On the board agenda, according to sources, is whether the company’s recent belt-tightening is sufficient. Harvey Weinstein also is expected to give an update on the unique roadshow-style release plan for the $70 million-budgeted Hateful Eight, which opens Dec. 25 in 100 theaters in a three-hour-plus cut projected in 70mm, followed by a trimmed-down wide digital release Jan. 8.
The 70mm presentation — said to cost $80,000 per screen to resurrect the dormant format — already has proved challenging. A Dec. 2 press screening at the Majestic Crest Theatre in Westwood drew complaints due to technical difficulties. An earlier screening in New York was delayed 90 minutes because of projection problems. Theater owners are said to fear more issues when the film is shown to paying customers.
Though TWC’s board has pressured the company to allocate more of its resources to TV instead of film (where the majority of the layoffs occurred), the company still has an ambitious 2016 movie slate. Among the films on the horizon are the long-shelved Natalie Portman Western Jane Got a Gun in January, the boxing-themed Hands of Stone in March, the Michael Keaton starrer The Founder, about McDonald’s founder Ray Kroc, in November and The Six Billion Dollar Man with Mark Wahlberg in December 2017. Several finished films, including transgender dramedy About Ray — acquired at Cannes — remain undated. Producers with films at TWC privately grumble about the lack of a seasoned marketing executive. Though Stephen Bruno left for Netflix more than a year ago, TWC has not replaced him.
“As with any board, we meet to discuss the company’s plans,” adds Weinstein. “No one likes laying off anybody. TWC is still, for us, a mom-and-pop shop.”
Weinstein has been one of the most durable and elevated brands in the indie film space, routinely scoring Oscars for its movies and turning tiny movies such as The King’s Speech and The Artist into box office and awards magnets. But in many ways, Hateful Eight now mirrors the obstacles TWC faces with its film division: an expensive product with a pricey rollout trying to navigate a very competitive marketplace. Harvey Weinstein himself penned a guest column for THR last week lamenting the overcrowding of the specialty market this fall that caused several prestige pictures to “cannibalize” each other.
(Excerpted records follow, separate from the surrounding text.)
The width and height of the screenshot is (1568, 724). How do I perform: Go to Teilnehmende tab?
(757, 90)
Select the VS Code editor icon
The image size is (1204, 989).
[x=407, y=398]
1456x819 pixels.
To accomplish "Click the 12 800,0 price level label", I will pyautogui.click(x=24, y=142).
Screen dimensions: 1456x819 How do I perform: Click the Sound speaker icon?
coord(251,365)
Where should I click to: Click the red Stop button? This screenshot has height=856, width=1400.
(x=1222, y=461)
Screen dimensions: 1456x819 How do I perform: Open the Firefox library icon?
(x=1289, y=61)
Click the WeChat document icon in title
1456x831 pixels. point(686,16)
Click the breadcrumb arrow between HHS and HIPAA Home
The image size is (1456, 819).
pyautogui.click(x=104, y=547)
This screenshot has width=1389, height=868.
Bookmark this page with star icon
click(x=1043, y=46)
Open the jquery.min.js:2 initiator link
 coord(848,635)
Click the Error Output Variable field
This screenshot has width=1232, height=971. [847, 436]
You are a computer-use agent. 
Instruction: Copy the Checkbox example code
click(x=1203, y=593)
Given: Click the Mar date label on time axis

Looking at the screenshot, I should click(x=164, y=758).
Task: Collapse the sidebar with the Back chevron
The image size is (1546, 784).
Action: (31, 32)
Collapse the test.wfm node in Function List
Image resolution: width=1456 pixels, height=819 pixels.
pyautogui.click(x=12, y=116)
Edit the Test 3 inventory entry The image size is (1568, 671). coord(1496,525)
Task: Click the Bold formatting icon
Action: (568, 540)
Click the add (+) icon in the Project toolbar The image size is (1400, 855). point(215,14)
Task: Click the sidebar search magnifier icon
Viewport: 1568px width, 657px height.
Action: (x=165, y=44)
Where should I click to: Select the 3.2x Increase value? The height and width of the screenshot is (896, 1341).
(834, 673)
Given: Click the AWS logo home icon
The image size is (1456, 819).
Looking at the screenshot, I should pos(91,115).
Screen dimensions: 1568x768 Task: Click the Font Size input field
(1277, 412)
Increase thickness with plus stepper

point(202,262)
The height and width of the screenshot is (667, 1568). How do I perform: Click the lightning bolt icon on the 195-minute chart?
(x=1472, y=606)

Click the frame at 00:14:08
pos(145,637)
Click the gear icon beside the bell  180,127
But Tarantino has managed to rise above the competition. His last film, Django Unchained, grossed $425 million worldwide for TWC. Still, that film wasn’t up against Star Wars, and it starred proven lure Leonardo DiCaprio, in contrast to the smaller-scale Hateful Eight with an ensemble including Kurt Russell, Samuel L. Jackson, Jennifer Jason Leigh and Channing Tatum in a small role. For his part, Bob Weinstein seemed undaunted at the L.A. premiere when asked what his response was when Tarantino told him about the project. “F— yeah, Quentin. You better believe I’m in on this mission,” he recalled saying, after which Tarantino turned to the audience at the Arclight Cinerama Dome in Hollywood and yelled with characteristic enthusiasm, “Are you ready to get some hate up in this bitch?!”